WHAT THE TASK REQUIRES:
Under this line are the records; write out word for word the part that begins at the line containing "Select the background attribute cell" and ends at the line containing "Given: Click the 实际加工 (Actual) legend label", and no more.

SUPPLIED MATERIAL:
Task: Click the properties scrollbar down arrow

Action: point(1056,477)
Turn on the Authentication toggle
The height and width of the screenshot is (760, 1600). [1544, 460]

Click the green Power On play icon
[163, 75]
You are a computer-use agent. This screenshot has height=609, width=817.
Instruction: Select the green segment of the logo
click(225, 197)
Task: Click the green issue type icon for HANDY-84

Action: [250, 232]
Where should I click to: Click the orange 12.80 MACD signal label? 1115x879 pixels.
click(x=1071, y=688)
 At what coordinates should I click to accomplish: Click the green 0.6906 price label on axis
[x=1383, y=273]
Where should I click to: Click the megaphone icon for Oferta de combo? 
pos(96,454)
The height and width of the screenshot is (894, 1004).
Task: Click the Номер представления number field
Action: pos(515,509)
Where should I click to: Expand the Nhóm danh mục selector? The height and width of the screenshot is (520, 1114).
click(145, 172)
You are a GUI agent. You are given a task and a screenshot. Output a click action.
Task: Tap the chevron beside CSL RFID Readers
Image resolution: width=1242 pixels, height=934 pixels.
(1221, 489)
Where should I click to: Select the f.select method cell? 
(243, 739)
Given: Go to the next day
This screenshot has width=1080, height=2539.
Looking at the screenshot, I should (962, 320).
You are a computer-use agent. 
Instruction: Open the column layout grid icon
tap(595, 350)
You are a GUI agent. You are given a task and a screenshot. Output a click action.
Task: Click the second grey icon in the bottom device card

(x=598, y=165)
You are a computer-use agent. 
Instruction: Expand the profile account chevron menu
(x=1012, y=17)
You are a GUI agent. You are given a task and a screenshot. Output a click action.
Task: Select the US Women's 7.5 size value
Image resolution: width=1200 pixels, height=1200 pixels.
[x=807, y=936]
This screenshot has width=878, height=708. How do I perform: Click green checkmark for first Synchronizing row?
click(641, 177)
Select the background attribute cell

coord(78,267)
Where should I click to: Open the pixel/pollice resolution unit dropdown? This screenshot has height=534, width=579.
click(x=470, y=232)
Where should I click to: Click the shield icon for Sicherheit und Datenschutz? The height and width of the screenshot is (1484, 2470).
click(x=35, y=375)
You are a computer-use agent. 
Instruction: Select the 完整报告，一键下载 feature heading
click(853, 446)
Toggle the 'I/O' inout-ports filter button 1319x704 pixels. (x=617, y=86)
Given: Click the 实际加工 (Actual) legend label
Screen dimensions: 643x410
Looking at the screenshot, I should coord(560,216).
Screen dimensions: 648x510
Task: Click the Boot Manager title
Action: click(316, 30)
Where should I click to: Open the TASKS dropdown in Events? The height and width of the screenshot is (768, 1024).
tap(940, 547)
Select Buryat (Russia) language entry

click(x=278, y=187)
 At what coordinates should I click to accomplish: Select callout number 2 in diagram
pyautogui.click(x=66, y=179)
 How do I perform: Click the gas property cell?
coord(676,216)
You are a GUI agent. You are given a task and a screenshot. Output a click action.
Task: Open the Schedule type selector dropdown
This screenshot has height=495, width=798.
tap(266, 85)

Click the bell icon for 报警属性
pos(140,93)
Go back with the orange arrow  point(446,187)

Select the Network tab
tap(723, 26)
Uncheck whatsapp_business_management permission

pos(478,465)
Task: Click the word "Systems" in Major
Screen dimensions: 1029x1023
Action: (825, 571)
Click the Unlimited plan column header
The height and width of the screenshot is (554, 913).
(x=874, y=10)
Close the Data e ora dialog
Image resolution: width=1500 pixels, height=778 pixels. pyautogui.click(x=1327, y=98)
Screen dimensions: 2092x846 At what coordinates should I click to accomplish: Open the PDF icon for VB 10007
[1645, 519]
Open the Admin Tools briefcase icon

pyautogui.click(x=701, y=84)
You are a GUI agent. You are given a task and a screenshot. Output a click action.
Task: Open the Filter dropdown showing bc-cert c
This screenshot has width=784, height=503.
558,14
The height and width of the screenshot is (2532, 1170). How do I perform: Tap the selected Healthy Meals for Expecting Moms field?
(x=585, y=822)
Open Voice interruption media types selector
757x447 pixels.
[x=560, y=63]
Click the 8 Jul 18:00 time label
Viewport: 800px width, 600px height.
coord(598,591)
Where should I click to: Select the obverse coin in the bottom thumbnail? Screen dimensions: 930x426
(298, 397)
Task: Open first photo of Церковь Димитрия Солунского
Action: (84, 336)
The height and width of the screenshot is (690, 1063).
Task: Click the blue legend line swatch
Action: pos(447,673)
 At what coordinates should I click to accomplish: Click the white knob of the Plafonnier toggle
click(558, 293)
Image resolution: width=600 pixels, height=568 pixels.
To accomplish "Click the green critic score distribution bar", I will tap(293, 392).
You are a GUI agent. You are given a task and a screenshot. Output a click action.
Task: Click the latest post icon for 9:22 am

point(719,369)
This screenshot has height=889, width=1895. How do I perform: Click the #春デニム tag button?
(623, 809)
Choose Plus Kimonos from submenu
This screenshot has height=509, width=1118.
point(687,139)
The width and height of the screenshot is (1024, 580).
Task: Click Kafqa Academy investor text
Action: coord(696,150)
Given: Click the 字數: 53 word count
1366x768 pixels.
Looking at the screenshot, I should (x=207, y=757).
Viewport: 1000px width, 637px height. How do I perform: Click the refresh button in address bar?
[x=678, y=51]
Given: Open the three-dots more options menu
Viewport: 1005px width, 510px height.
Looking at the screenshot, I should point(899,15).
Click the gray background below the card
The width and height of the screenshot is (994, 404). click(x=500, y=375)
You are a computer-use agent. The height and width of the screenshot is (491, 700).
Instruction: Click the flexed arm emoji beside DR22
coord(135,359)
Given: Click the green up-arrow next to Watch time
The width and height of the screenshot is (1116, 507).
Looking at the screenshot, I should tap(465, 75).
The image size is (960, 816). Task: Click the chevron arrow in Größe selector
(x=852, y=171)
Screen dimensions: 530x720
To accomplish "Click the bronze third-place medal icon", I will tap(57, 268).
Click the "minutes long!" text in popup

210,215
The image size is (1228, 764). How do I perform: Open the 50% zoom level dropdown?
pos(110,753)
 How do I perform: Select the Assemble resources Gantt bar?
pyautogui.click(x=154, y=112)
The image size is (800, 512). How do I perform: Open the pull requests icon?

RESULT BELOW:
Select the background attribute cell

coord(78,267)
Where should I click to: Open the pixel/pollice resolution unit dropdown? This screenshot has height=534, width=579.
click(x=470, y=232)
Where should I click to: Click the shield icon for Sicherheit und Datenschutz? The height and width of the screenshot is (1484, 2470).
click(x=35, y=375)
You are a computer-use agent. 
Instruction: Select the 完整报告，一键下载 feature heading
click(853, 446)
Toggle the 'I/O' inout-ports filter button 1319x704 pixels. (x=617, y=86)
Given: Click the 实际加工 (Actual) legend label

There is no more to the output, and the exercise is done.